Troubled telecoms group, Smart, is relying on cash from its biggest shareholder, Brendan Murtagh of Kingspan, to keep the business afloat, it emerged yesterday.
Industry sources speculated last night that the company may be for sale. It has hired corporate financiers NCB to review its options for raising capital.
However, the board stressed that the group was looking at a range of possibilities. The review is scheduled to be completed by the end of the month.
Following the company's annual general meeting in Dublin yesterday, finance director Brian Timmons, said that "existing shareholders will provide the company's working capital from the present time" while it carries out a review of the business.
He did not say how much cash the company needs to continue trading. But, responding to shareholders' questions during the meeting, Mr Timmons said that its "burn rate" - the rate at which its operations use up cash - was running at between €2.5 million and €3 million a month.
Chief operations officer Ciarán Casey said shareholders had, in the past, provided the company with capital when it was in-between fundraising rounds. "There's nothing new in this," he stressed.
The directors did not say which shareholders were providing it with money. However, it is understood to be Mr Murtagh, who is Smart's biggest shareholder, with a 19.99 per cent stake. Mr Murtagh is a founder and director of listed building materials group, Kingspan.
In Smart's 2005 annual report, chairman Raymond King said it had a commitment from Mr Murtagh that he would continue to fund its short-term working capital needs.

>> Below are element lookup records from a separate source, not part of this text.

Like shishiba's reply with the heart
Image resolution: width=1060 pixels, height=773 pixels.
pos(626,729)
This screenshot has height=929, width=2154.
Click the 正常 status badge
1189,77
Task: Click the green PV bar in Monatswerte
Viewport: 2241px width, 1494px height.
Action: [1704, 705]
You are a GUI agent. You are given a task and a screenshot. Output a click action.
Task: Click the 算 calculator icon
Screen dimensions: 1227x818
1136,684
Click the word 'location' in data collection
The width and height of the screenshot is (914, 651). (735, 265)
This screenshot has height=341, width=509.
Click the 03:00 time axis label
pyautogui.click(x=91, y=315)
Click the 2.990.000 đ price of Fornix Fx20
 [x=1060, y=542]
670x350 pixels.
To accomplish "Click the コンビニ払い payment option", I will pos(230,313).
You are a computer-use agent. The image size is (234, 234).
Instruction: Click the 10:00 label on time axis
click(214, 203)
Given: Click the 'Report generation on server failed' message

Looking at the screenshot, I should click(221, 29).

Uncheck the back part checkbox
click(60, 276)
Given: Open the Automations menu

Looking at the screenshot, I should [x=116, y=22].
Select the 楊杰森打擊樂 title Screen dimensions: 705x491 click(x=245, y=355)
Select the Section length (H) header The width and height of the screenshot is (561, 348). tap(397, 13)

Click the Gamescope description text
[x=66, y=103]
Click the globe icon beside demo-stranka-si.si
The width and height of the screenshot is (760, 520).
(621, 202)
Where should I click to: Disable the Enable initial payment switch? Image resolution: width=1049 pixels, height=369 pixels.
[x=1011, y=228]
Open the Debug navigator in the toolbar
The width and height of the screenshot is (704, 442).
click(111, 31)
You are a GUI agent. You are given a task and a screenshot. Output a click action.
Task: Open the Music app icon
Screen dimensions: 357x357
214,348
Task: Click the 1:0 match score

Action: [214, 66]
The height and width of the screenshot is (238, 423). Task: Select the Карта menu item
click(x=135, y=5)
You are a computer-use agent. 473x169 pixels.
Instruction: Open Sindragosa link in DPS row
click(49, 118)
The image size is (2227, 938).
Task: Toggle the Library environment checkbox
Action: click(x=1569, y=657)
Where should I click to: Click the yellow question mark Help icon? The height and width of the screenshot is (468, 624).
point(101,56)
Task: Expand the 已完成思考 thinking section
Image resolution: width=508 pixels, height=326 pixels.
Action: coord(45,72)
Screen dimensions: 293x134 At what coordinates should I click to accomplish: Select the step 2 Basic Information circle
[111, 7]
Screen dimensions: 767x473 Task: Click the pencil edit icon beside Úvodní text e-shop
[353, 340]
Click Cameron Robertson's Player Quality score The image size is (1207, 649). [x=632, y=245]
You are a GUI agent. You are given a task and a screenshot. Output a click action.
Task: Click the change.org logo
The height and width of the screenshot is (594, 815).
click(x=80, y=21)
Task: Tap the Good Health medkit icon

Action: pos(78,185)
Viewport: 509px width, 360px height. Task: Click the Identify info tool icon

The company yesterday confirmed that its chief executive, Oisín Fanning, is resigning on health grounds.
The board has appointed Mr Casey to lead the review. He said yesterday that this did not automatically mean he would be taking over as chief executive, but he indicated that he would be interested in the post.
Smart provides broadband and fixed-line voice services to household and business customers. According to its AGM statement, it has 16,5000 residential broadband subscribers and 160 corporate clients.
Last year its operations lost €21.7 million. It expects to break even midway through 2007.
In his statement, Mr Casey said that Smart was "facing into a challenging period, but we are confident that a refocused and re-invigorated Smart will succeed in the Irish telecommunications market".